** BEGIN Supplied data **

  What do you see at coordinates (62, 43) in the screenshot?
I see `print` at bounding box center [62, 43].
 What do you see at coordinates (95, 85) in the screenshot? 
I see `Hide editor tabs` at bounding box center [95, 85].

** END Supplied data **
** BEGIN Supplied data **

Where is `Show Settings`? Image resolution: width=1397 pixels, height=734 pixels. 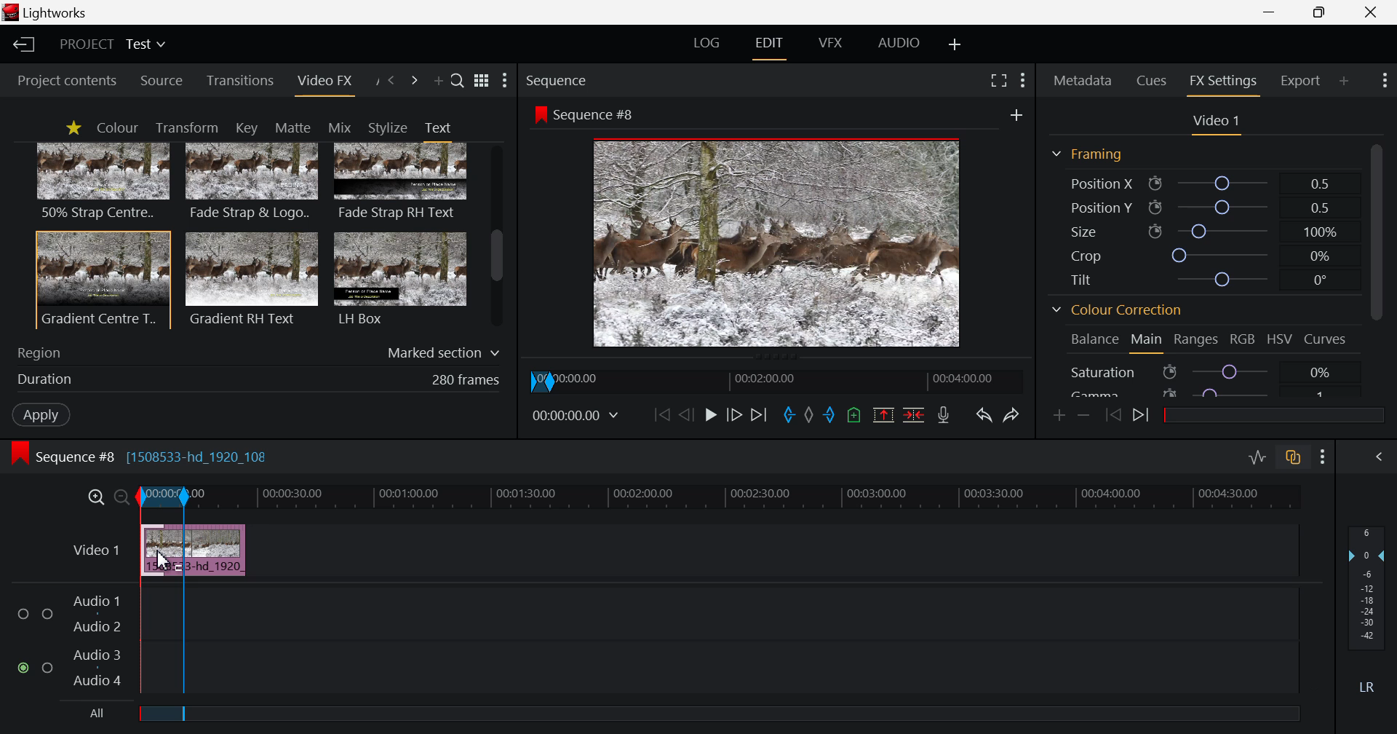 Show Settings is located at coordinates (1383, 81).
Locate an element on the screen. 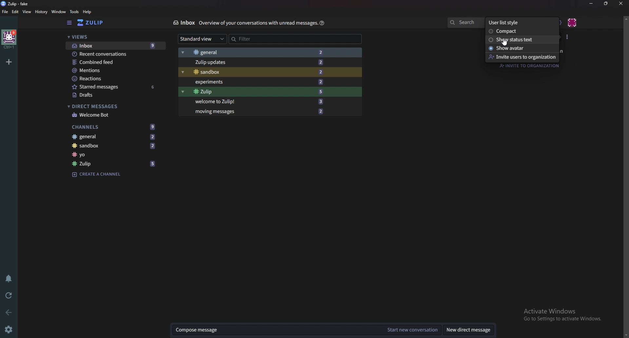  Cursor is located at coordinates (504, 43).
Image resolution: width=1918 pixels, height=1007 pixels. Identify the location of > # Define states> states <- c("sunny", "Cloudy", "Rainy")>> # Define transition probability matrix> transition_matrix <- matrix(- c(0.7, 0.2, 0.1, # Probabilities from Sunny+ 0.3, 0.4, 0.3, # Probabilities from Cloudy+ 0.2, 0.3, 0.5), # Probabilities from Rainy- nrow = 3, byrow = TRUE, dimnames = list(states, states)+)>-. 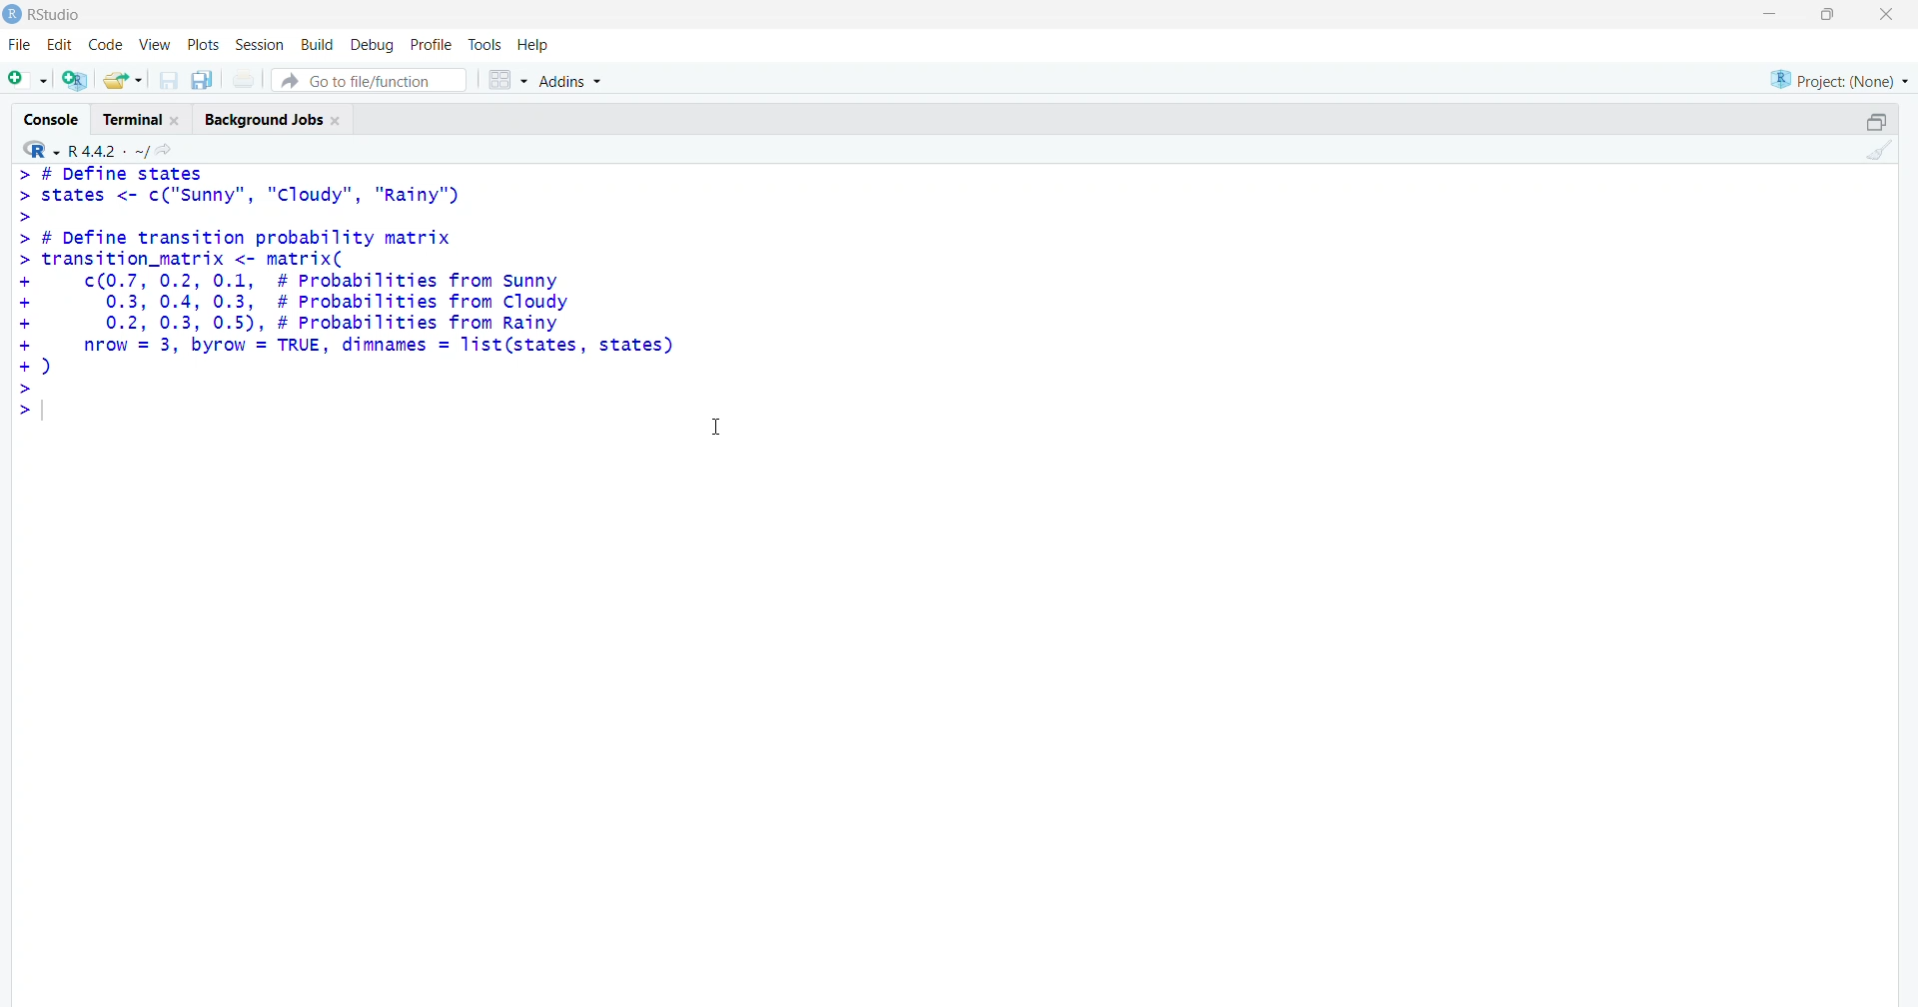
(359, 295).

** END Supplied data **

_Short task_
Format the part of the records that opens with the line containing "Image resolution: width=1918" and closes with the line containing "(359, 295)." as a Markdown table with the columns Row and Line, skipping blank lines and leaving out the pictures.

_Correct response_
| Row | Line |
|---|---|
| 1 | Image resolution: width=1918 pixels, height=1007 pixels. Identify the location of > # Define states> states <- c("sunny", "Cloudy", "Rainy")>> # Define transition probability matrix> transition_matrix <- matrix(- c(0.7, 0.2, 0.1, # Probabilities from Sunny+ 0.3, 0.4, 0.3, # Probabilities from Cloudy+ 0.2, 0.3, 0.5), # Probabilities from Rainy- nrow = 3, byrow = TRUE, dimnames = list(states, states)+)>-.  |
| 2 | (359, 295). |